The dividend history is crucial when understanding the investment rationale for this sector. Knowing how a stock that makes investments in middle market companies navigated the Great Recession helps understand the potential risk in this investment.
Fifth Street management has done the stock no favor, as the net investment income hasn't covered the dividend with NII at only $0.95 in 2010. The company expects to finally cover the dividend with NII in 2013, which questions why the company didn't right size the dividend in the past.
The company cut the monthly dividend from $0.1066 in the December quarter to $0.0958 for the January 2012 monthly dividend. The cut from an annual dividend of $1.28 to $1.15 was way past due. Prior to that the company consistently paid quarterly dividends for 2009 and 2010 in the $0.25 to $0.30 range.
The dividend should be appealing to investors looking for yield and especially the aspect of the monthly dividend. Though, Prospect offers a slightly higher yield and appears the better value at this point.
The stock remains below 2008 IPO levels and has failed to break above 2011 highs unlike most stocks in the sector. The company sold 16M shares at $10.68 in December and 8.5M shares at $10.79 in September, both above the NAV.
The following chart compares the stock and other BDCs over the last five years. American Capital (NASDAQ:ACAS), Ares Capital (NASDAQ:ARCC), Main Street Capital (NYSE:MAIN), and Prospect Capital have all had better returns in that time period.
Over that time period, Fifth Street has had a negative return when excluding dividends. The total return jumps to 42% when adding in those juicy dividends that have averaged nearly 10% a year over that time period.
Unfortunately, the stock sits at the bottom of the pack with Main Street and Ares Capital substantially outpacing the returns in the group.

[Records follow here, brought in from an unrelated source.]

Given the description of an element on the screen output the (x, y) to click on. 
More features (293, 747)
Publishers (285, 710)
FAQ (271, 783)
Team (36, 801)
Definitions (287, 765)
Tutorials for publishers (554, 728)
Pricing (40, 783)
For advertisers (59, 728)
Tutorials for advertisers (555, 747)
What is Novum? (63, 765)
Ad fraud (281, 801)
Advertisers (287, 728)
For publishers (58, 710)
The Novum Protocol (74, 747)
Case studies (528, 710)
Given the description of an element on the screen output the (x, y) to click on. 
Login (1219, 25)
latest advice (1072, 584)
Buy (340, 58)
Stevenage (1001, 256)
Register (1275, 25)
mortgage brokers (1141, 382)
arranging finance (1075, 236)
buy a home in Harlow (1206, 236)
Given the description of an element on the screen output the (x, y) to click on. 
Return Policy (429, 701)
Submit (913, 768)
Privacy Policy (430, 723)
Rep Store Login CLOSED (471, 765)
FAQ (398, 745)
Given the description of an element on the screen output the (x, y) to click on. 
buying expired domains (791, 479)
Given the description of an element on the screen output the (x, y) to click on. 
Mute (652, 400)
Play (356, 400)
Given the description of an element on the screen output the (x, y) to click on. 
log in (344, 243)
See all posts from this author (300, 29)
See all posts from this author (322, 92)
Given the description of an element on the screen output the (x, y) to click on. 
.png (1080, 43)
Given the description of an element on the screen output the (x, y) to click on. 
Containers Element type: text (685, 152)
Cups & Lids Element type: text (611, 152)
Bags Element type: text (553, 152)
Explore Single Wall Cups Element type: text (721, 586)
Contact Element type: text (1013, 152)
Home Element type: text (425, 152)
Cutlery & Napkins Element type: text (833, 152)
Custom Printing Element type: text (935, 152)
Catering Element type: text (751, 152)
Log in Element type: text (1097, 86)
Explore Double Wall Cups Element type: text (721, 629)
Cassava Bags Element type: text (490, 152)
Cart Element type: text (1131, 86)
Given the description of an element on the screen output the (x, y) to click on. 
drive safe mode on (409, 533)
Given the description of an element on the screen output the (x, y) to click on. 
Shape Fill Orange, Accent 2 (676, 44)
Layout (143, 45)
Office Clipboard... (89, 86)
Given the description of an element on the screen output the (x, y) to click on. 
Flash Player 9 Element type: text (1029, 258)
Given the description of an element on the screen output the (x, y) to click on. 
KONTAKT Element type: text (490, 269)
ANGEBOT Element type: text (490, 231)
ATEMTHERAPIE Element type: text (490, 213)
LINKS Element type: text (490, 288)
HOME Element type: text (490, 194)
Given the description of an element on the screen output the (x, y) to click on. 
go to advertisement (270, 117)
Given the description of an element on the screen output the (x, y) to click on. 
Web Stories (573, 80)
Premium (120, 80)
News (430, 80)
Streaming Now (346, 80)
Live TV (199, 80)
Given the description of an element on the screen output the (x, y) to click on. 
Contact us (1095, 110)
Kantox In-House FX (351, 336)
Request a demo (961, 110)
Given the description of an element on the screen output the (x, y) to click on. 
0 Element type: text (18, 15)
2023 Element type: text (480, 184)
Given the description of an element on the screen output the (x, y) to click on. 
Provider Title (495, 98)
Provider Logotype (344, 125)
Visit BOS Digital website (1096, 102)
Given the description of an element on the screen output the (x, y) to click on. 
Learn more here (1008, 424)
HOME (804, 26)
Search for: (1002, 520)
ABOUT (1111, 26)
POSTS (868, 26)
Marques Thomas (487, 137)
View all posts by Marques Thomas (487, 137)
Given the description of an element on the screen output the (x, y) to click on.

Fifth Street Finance is a compelling stock that offers a consistent dividend yield in the 10% range. As mentioned in previous articles, American Capital provides a unique opportunity to purchase a BDC trading below NAV. Investors looking for yield instead should look no further than the consistently large payments from Prospect Capital. While the other BDCs provide solid and attractive dividends, Prospect has the highest offering at this point with Fifth Street close at over 10% and Main Street the lowest below 6%.
Fifth Street Finance went public right after the financial crisis had already hit making it difficult to see how the company would've survived the Great Recession. The stock has been consistent during that period, but the company has been unable to grow NAV or the dividend even as the crisis has ended. The stock can probably be avoided until the company can prove that the constant stock offerings actually add to NAV and NII.
Disclosure: I am long ACAS. I wrote this article myself, and it expresses my own opinions. I am not receiving compensation for it (other than from Seeking Alpha). I have no business relationship with any company whose stock is mentioned in this article.
Additional disclosure: Please consult your financial advisor before making any investment decisions.